***** RECORDS SHOWN *****

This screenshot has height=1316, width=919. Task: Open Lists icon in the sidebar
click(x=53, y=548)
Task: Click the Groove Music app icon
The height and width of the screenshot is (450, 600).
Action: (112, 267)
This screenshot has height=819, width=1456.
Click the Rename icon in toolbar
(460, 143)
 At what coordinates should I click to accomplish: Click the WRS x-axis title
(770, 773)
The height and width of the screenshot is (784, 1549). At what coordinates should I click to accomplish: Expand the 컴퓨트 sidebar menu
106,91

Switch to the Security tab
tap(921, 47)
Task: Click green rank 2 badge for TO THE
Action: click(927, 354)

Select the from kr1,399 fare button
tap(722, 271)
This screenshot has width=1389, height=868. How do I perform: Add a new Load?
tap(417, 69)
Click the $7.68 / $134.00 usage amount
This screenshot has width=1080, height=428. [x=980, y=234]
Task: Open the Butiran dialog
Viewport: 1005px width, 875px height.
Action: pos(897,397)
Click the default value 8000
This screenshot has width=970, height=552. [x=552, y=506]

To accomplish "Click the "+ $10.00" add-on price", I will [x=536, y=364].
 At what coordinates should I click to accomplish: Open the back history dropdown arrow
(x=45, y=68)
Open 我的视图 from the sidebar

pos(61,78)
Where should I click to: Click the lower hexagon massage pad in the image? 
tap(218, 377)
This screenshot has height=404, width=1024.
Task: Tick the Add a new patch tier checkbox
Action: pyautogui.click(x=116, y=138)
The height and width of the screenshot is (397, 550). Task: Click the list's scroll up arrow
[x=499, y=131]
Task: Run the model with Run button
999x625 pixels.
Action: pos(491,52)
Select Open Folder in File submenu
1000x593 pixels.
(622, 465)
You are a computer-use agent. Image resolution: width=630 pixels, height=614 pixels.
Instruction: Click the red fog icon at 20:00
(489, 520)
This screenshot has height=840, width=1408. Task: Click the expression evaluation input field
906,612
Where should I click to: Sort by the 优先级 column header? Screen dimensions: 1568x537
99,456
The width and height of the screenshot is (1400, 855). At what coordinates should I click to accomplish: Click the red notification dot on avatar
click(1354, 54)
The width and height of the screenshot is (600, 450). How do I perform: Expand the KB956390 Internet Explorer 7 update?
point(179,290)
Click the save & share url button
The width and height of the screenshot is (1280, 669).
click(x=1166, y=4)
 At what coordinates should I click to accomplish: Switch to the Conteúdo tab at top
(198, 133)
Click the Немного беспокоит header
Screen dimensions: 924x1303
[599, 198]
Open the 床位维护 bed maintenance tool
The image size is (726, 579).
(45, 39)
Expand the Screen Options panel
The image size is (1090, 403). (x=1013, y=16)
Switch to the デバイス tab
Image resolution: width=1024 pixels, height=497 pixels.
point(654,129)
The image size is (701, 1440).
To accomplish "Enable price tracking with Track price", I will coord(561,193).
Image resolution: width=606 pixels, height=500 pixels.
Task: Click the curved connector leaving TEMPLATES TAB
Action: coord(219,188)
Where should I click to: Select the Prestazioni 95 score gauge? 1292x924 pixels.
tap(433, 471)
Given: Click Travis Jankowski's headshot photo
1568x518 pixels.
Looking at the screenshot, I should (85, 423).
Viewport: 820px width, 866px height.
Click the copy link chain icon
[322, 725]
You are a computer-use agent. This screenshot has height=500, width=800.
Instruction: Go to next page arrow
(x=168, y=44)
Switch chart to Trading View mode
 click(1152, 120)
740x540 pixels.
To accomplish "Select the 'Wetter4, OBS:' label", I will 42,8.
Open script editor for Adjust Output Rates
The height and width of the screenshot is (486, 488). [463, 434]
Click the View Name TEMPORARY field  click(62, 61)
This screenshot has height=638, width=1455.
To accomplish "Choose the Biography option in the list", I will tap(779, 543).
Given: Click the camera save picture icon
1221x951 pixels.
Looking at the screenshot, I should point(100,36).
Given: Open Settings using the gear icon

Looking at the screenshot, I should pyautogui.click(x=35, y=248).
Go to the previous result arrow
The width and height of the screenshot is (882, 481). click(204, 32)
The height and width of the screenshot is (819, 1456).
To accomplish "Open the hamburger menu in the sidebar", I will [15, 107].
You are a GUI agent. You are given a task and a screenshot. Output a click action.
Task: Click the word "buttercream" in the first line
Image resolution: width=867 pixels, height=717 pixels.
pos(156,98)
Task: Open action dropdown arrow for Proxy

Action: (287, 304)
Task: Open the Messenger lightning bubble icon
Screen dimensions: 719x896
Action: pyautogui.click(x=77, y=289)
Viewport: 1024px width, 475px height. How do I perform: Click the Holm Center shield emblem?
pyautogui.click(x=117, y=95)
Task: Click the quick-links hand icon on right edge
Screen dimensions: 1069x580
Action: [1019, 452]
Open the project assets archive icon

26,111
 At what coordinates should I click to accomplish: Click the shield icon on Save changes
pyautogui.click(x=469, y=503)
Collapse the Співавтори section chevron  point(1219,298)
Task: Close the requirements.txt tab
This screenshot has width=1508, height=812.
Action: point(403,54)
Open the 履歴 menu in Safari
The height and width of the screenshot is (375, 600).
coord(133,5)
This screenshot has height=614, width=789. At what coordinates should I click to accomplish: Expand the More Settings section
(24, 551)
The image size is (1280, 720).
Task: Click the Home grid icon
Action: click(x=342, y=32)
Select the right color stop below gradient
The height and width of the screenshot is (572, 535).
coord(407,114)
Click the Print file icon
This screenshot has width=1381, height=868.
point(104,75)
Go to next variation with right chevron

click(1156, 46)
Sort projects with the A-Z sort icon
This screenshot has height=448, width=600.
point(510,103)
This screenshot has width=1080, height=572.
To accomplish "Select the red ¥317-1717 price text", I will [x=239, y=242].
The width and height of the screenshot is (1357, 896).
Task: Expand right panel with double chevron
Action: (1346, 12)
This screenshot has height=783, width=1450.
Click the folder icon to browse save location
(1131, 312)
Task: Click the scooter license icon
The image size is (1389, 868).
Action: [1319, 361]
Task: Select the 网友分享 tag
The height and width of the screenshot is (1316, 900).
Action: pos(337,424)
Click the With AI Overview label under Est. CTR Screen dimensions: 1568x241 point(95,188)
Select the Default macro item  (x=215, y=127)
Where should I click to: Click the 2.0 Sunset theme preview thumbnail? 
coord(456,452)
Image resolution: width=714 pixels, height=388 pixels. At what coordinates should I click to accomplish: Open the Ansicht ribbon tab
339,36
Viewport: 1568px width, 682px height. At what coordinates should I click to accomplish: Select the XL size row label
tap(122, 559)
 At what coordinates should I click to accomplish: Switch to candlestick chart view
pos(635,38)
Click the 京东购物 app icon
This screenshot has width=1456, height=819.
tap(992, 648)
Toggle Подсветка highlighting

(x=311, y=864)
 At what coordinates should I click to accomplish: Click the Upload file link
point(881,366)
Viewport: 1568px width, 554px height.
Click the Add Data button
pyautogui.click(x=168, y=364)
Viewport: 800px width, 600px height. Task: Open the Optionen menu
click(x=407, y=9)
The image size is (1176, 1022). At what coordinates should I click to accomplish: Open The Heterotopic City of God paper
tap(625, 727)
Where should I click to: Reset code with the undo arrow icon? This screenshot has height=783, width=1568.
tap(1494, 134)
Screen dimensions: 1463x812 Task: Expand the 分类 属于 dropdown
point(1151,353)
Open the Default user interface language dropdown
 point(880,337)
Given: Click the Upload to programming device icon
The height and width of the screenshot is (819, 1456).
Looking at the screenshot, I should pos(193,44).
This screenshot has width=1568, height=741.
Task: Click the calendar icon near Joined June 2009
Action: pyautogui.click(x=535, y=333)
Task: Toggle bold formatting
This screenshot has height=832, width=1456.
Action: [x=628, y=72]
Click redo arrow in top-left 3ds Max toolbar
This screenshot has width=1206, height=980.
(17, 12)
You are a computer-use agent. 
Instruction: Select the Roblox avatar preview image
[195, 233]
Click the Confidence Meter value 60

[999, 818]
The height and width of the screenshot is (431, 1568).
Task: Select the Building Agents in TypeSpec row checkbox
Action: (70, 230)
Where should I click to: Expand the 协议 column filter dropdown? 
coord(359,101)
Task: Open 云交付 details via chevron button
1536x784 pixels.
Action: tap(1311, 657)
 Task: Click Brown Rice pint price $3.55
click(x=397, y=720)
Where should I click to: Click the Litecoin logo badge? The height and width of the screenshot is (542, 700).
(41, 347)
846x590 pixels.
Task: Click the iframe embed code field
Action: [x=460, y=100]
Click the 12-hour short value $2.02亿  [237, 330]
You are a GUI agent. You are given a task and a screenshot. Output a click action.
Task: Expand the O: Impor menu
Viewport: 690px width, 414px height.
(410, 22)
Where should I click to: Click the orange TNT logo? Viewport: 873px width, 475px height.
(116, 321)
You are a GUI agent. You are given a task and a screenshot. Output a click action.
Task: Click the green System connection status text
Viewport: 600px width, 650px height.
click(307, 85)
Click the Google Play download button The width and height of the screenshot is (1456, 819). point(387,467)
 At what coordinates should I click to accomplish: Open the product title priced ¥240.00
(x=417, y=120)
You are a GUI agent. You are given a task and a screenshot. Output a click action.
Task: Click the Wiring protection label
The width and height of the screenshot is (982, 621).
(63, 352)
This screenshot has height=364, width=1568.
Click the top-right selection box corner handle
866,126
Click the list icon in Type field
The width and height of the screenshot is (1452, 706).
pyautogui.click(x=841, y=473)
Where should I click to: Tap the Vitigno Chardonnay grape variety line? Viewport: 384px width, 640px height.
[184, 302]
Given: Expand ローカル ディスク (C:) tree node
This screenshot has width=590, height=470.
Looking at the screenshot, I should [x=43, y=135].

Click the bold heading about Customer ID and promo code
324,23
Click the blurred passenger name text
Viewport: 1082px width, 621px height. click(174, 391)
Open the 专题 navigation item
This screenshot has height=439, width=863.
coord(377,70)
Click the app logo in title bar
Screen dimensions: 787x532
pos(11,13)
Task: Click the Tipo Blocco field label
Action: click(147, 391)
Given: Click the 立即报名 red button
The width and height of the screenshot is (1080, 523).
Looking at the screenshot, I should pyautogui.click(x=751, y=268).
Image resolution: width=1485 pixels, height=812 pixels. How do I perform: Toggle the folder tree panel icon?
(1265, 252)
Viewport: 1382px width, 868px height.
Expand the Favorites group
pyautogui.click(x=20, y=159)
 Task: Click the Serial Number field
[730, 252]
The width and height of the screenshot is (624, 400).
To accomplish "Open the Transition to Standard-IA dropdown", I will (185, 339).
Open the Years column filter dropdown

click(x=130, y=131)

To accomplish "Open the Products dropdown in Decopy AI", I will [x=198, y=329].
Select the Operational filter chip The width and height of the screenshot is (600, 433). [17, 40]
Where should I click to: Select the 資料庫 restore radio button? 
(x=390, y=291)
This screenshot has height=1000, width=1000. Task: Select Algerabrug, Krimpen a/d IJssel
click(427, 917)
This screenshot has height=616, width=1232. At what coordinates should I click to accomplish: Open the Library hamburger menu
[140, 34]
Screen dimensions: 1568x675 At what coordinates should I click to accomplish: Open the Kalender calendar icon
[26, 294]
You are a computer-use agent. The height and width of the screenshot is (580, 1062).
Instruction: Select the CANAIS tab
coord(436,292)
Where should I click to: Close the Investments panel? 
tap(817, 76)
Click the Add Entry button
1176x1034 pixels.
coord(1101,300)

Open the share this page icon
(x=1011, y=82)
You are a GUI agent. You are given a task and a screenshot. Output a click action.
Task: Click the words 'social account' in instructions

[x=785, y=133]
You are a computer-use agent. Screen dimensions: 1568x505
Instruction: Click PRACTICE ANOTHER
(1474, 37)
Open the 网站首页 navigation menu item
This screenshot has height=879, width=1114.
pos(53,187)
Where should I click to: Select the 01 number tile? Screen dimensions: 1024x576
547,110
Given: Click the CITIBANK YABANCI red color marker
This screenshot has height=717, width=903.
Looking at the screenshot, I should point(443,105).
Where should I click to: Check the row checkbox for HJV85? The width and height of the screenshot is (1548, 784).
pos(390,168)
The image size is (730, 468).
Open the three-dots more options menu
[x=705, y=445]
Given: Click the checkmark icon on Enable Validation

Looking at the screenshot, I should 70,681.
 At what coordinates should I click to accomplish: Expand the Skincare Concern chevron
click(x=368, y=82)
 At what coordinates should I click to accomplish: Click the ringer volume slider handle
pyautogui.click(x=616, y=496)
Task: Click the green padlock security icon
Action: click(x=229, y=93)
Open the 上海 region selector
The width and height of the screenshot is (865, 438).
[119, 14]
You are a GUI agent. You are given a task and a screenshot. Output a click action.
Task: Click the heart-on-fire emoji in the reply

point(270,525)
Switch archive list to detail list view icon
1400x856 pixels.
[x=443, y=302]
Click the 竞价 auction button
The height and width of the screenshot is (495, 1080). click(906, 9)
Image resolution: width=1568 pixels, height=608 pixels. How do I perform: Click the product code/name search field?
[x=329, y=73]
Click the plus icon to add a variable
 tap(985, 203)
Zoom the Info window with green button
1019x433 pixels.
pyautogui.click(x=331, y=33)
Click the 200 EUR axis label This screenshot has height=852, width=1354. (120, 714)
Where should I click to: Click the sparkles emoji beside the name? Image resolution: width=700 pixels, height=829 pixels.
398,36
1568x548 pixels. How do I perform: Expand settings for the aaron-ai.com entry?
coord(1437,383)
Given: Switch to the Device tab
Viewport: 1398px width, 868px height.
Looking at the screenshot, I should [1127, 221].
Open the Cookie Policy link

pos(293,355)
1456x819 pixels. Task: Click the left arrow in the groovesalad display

*****

◆ WRITTEN EXERCISE ◆
Copy everything from the line containing "Where should I click to: Sort" down to the line containing "click(1354, 54)", swapping "avatar" for "profile picture" and changing nothing else.

◆ WORKED SOLUTION ◆
Where should I click to: Sort by the 优先级 column header? Screen dimensions: 1568x537
99,456
The width and height of the screenshot is (1400, 855). At what coordinates should I click to accomplish: Click the red notification dot on profile picture
click(1354, 54)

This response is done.